What is the difference with the MAX used for the INSERT and that other sort?! (I show D6, although D7 does the same sorting for display, D6 is easier to read.)

The order is the same and you see the threads as expected.

If that is wrong, then the threading is not working at all. Although, strangely, applying #1 fixes all the problems on my system.

The collation would not have any effect on the MAX() of the INSERT. The thread is sorted in the same manner in both places. Really, frankly. So it works the way intended. It returns the "wrong" value in the INSERT. I repeat myself, I know. But hey... after 3 and 1/2 years, you must be quite tired of this bug.
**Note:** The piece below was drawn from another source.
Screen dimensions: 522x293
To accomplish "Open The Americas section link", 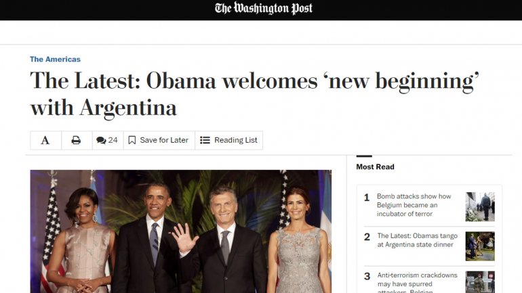I will point(56,59).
#50 perfectly shows the result of the problem. And again, apply #1 and it goes away.

Comment #1 you get "01/" as expected.

Comment #2 is a reply to comment #1, you get "01.00/" as expected.

And at that point, if you run "SELECT * FROM comments ORDER BY thread", it works as expected.

Comment #3, this is a new comment, you get "2101/", not what you'd want to get.

Yet, sort that, and it still works! Yes, try "SELECT * FROM comments ORDER BY thread" again, and it works just fine. Except that the number grew really fast (as the title of this thread points out). The expected number was "02/".

Note that at all the other levels, the PHP code does it right. Why not fix this root too? The sort is working until you have an overflow (as pointed out in the title... grows way fast, and then overflow!)

Now, you may wish that the MAX() in the INSERT work "better", just fix it like in #1 and stop being stubborn. (3 and 1/2 years?!)

Thank you.
Alexis Wilke

Damien Tournoud’s picture

@Alexis: see #34:

This is the order you are supposed to get:

$ echo -e $TEXT | LC_COLLATE=C sort
01.00.00/
01.00/
01/
02.00/
02/

The MAX(thread) is 02/.

Could you import this dataset in a table and give us:

  • the result of SELECT thread FROM comments WHERE nid = xxx ORDER BY thread
  • and the result of SELECT MAX(thread) FROM comments WHERE nid = xxx

Thanks for moving this issue forward, very appreciated.

AlexisWilke’s picture

Damien,

A long answer testing everything I could think of...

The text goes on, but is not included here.